AUTHOR=Mishra Sashikala , Shaw Kailash , Mishra Debahuti , Patil Shruti , Kotecha Ketan , Kumar Satish , Bajaj Simi TITLE=Improving the Accuracy of Ensemble Machine Learning Classification Models Using a Novel Bit-Fusion Algorithm for Healthcare AI Systems JOURNAL=Frontiers in Public Health VOLUME=10 YEAR=2022 URL=https://www.frontiersin.org/journals/public-health/articles/10.3389/fpubh.2022.858282 DOI=10.3389/fpubh.2022.858282 ISSN=2296-2565 ABSTRACT=

Healthcare AI systems exclusively employ classification models for disease detection. However, with the recent research advances into this arena, it has been observed that single classification models have achieved limited accuracy in some cases. Employing fusion of multiple classifiers outputs into a single classification framework has been instrumental in achieving greater accuracy and performing automated big data analysis. The article proposes a bit fusion ensemble algorithm that minimizes the classification error rate and has been tested on various datasets. Five diversified base classifiers k- nearest neighbor (KNN), Support Vector Machine (SVM), Multi-Layer Perceptron (MLP), Decision Tree (D.T.), and Naïve Bayesian Classifier (N.B.), are used in the implementation model. Bit fusion algorithm works on the individual input from the classifiers. Decision vectors of the base classifier are weighted transformed into binary bits by comparing with high-reliability threshold parameters. The output of each base classifier is considered as soft class vectors (CV). These vectors are weighted, transformed and compared with a high threshold value of initialized δ = 0.9 for reliability. Binary patterns are extracted, and the model is trained and tested again. The standard fusion approach and proposed bit fusion algorithm have been compared by average error rate. The error rate of the Bit-fusion algorithm has been observed with the values 5.97, 12.6, 4.64, 0, 0, 27.28 for Leukemia, Breast cancer, Lung Cancer, Hepatitis, Lymphoma, Embryonal Tumors, respectively. The model is trained and tested over datasets from UCI, UEA, and UCR repositories as well which also have shown reduction in the error rates.

● **DATASET CONTENT**

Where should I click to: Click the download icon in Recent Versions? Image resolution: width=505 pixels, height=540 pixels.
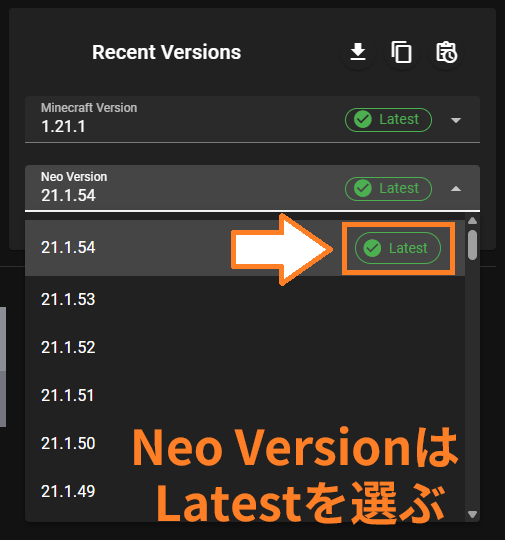358,52
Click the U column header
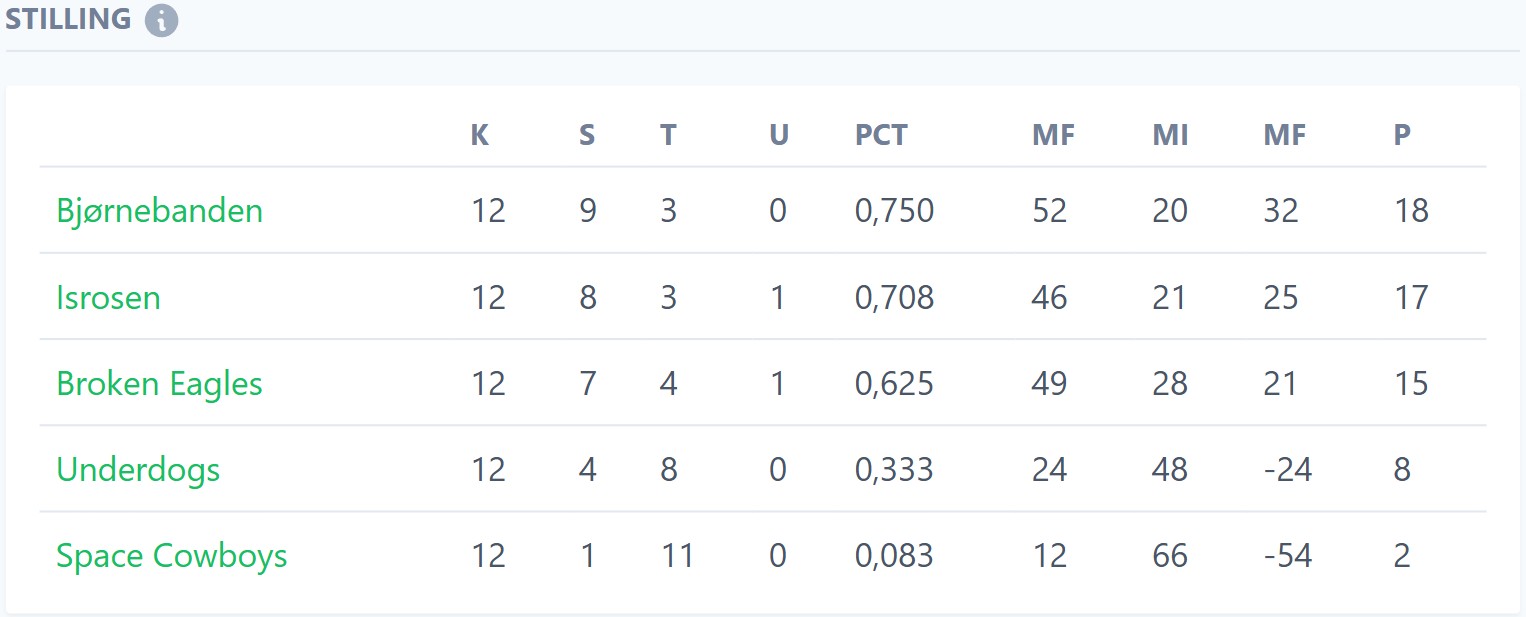The height and width of the screenshot is (617, 1526). tap(779, 135)
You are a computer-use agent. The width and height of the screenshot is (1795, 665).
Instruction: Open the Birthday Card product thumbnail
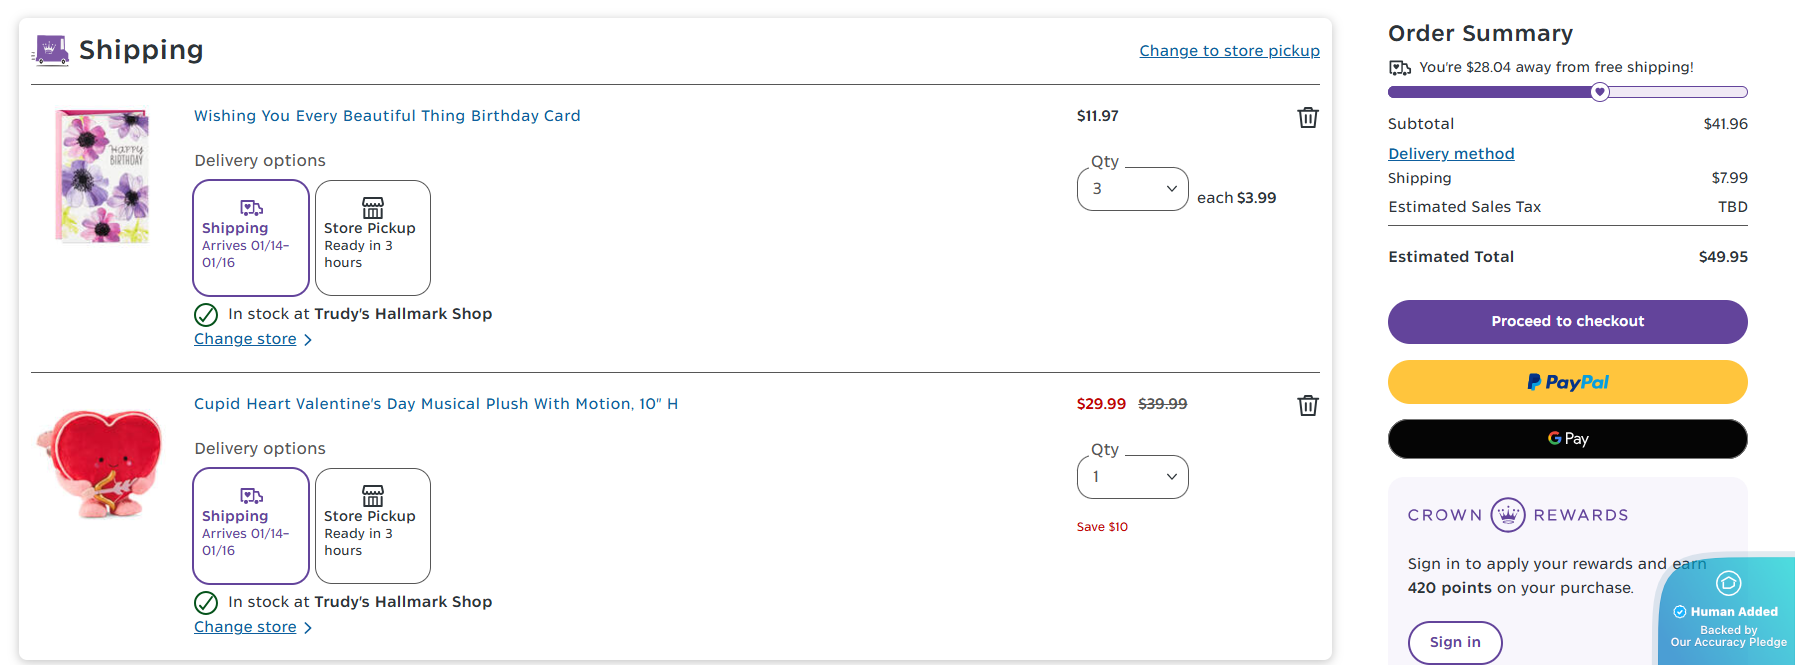(102, 177)
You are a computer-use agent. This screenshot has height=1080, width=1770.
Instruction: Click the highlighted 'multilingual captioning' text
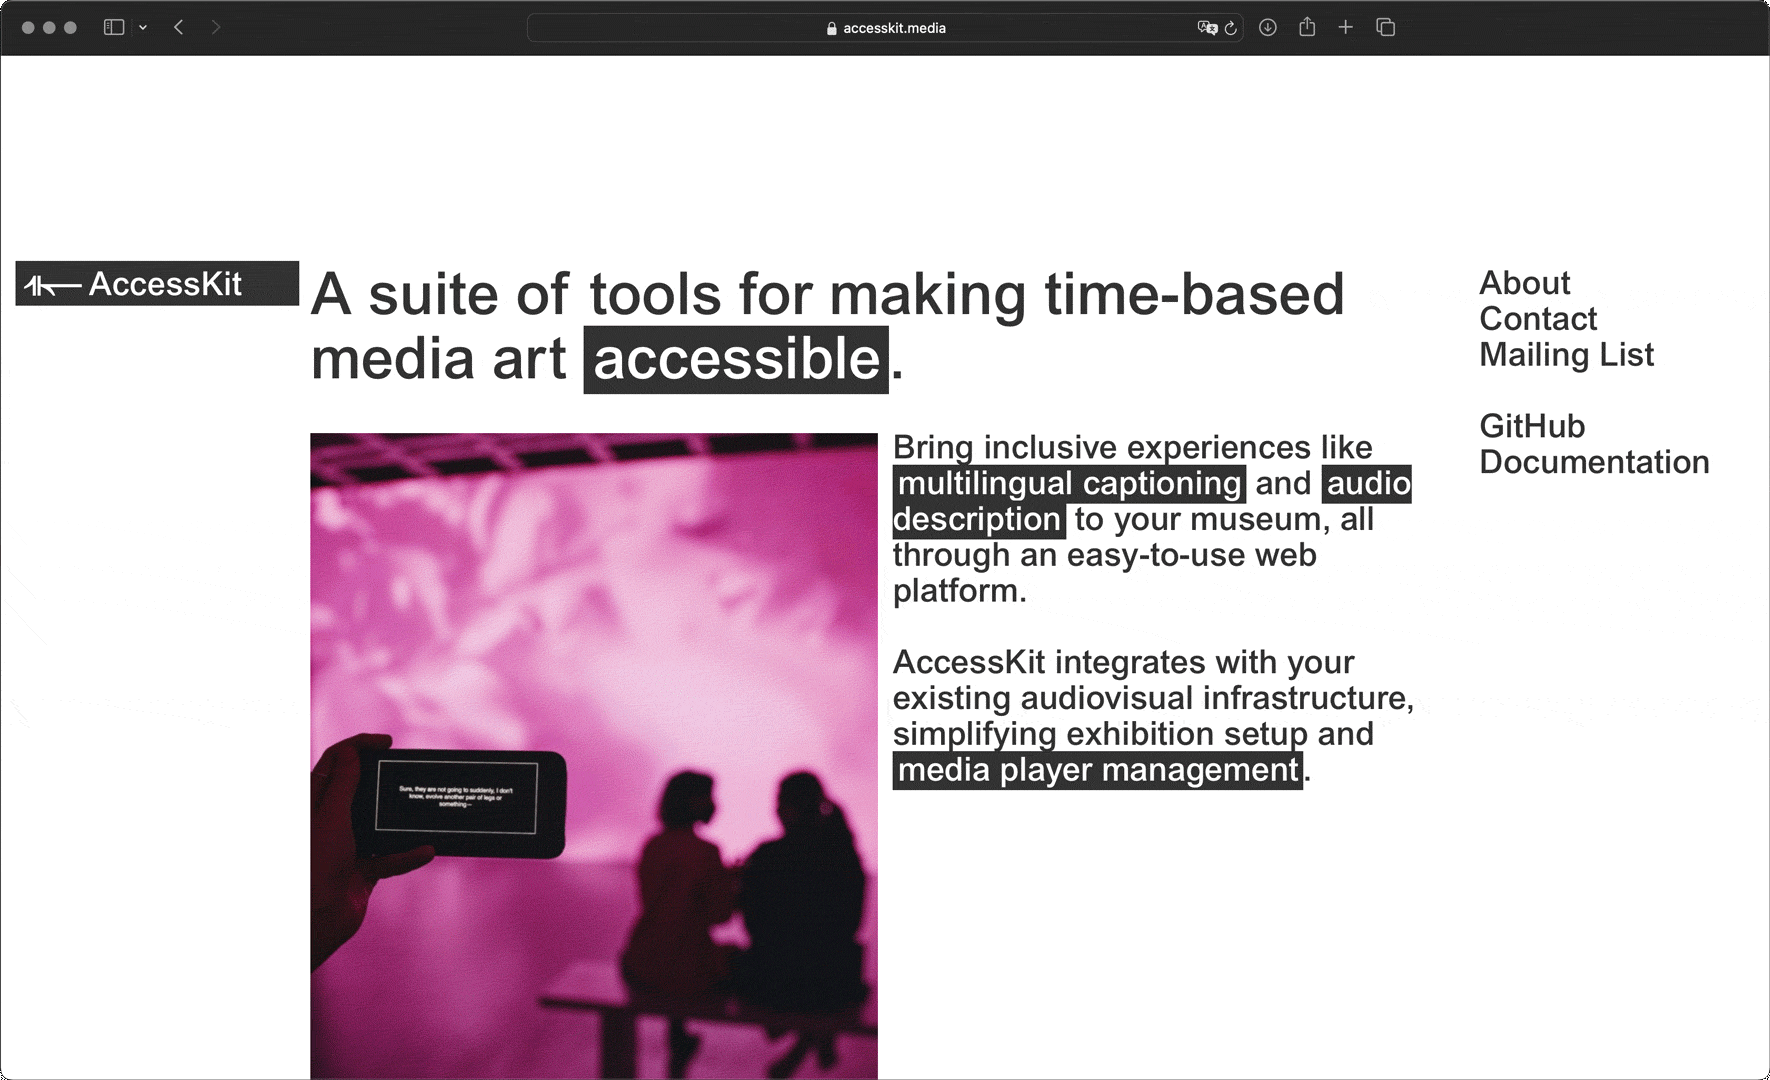(1069, 484)
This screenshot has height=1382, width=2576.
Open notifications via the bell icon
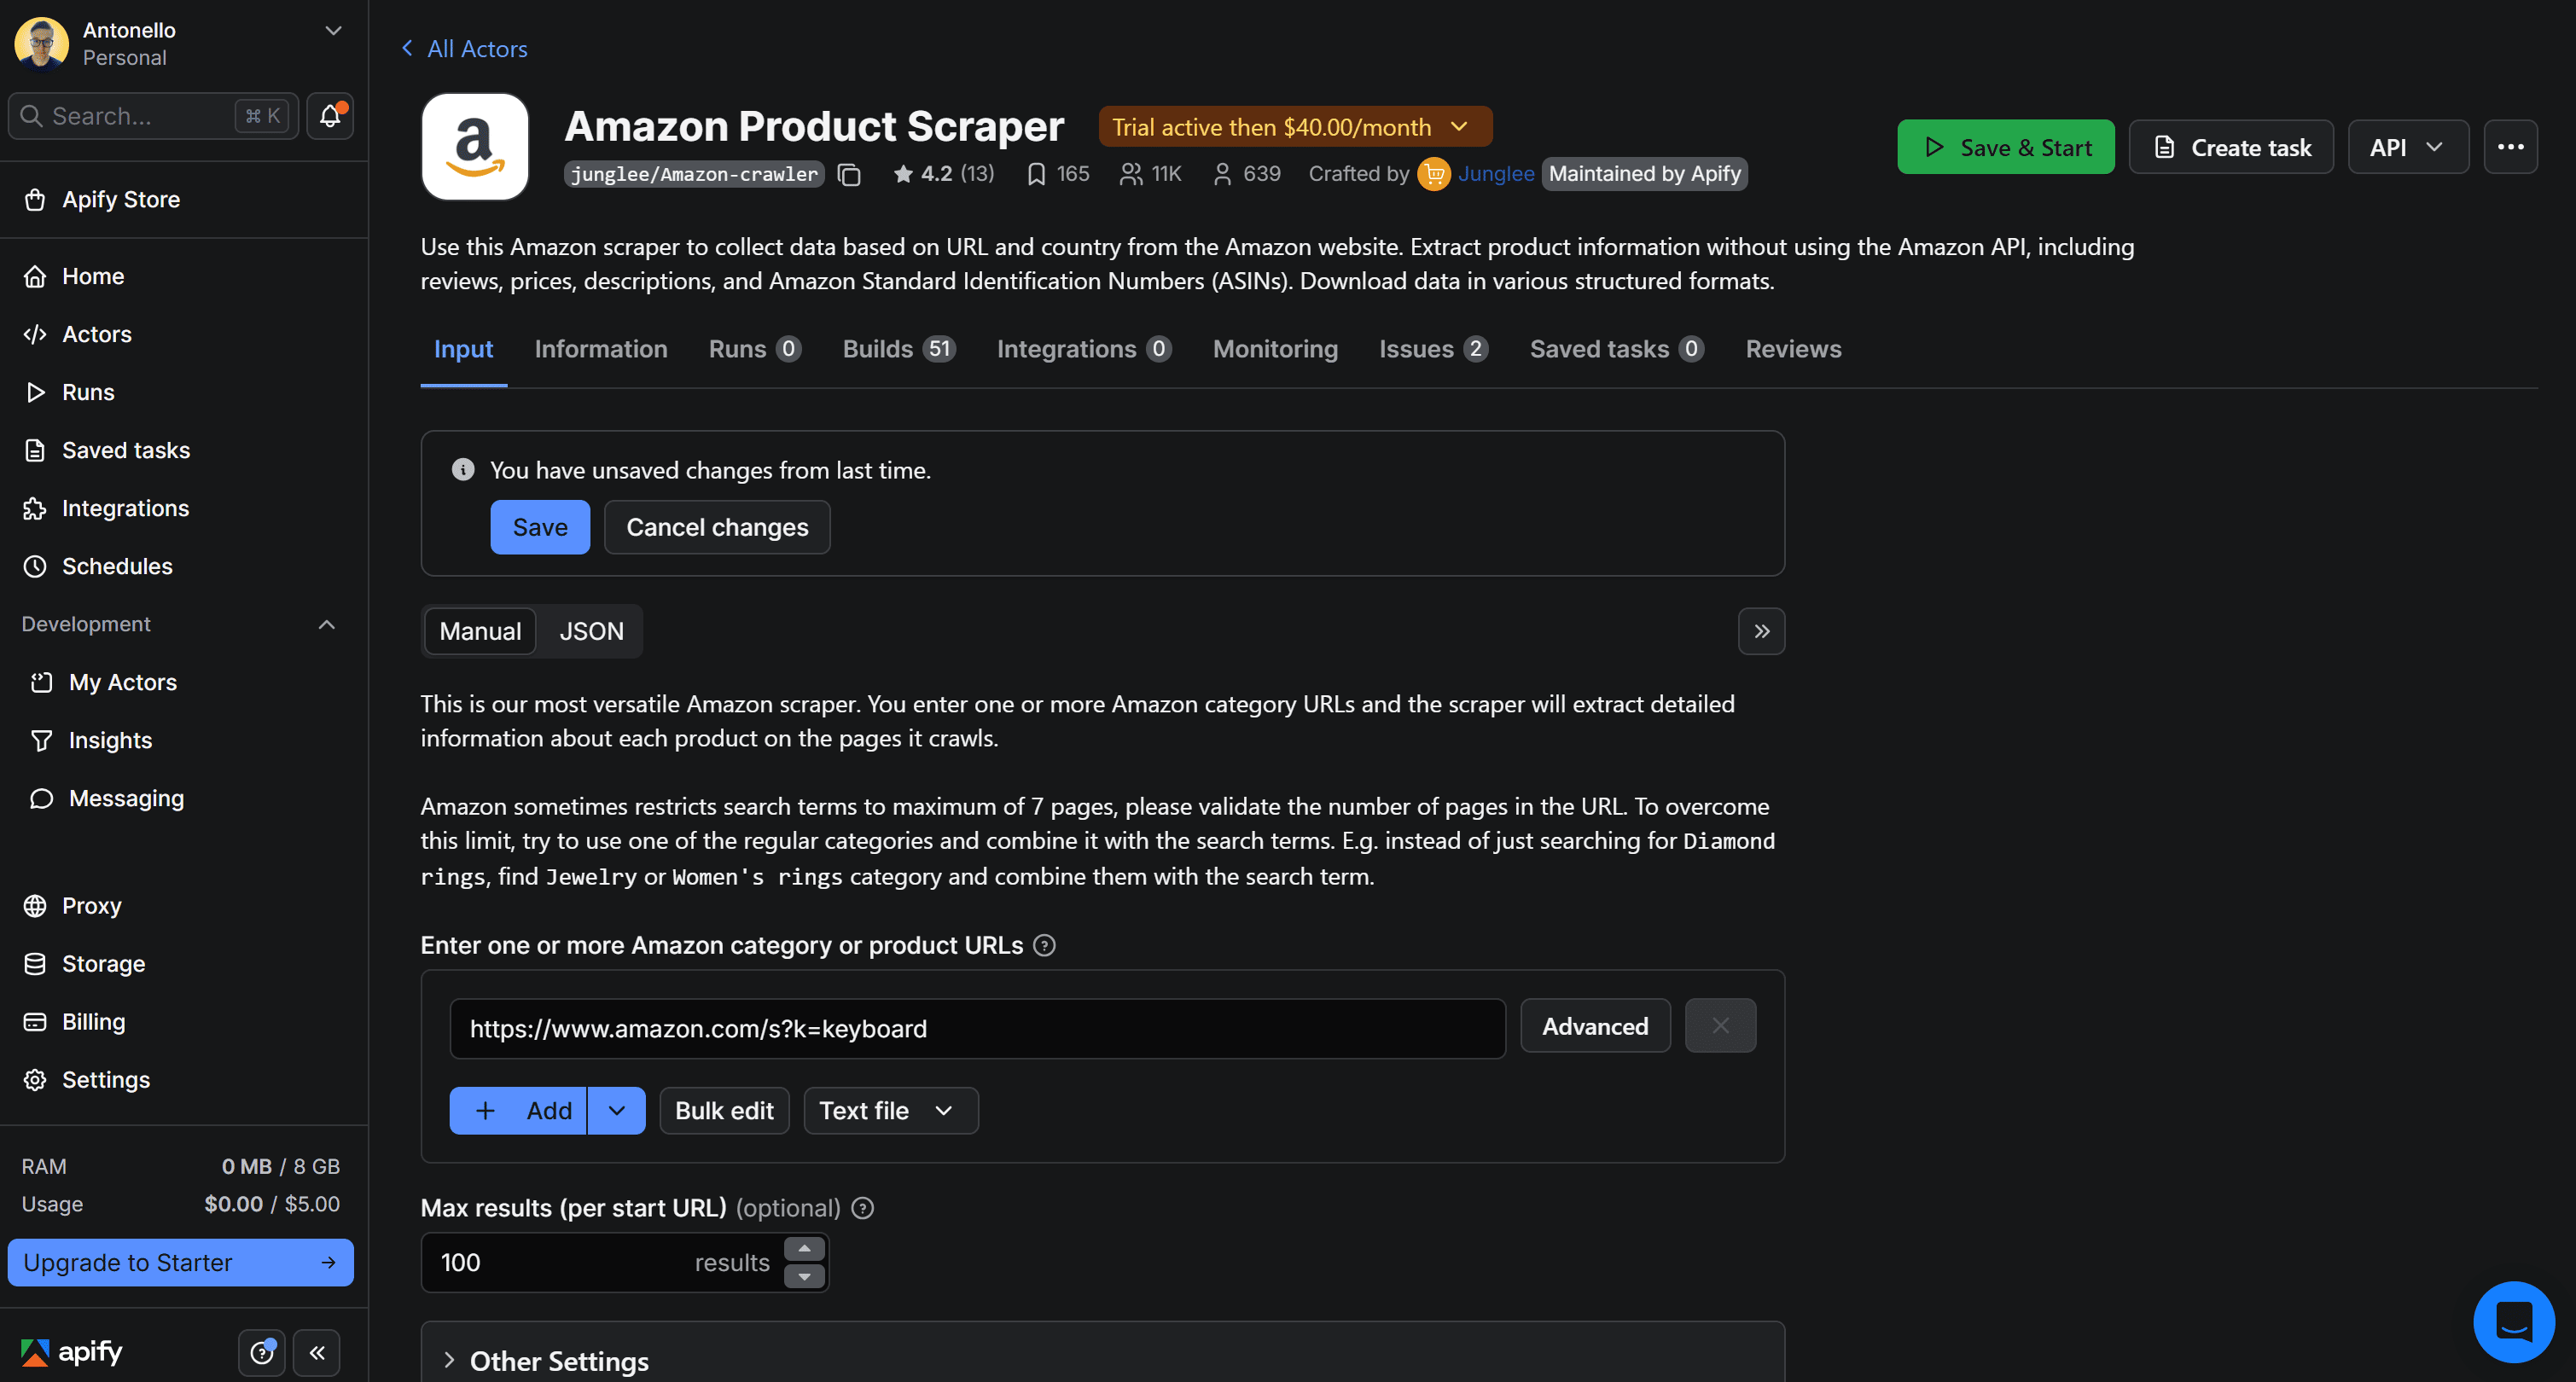click(329, 115)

● **REQUIRED WORK**
Translate this sentence from the bit-fusion abstract into Spanish: "Binary patterns are extracted, and the model is trained and tested again." The listing has nothing to do with the abstract on the bit-fusion algorithm.

● **EXERCISE RESPONSE**
Se extraen patrones binarios, y el modelo se entrena y se prueba de nuevo.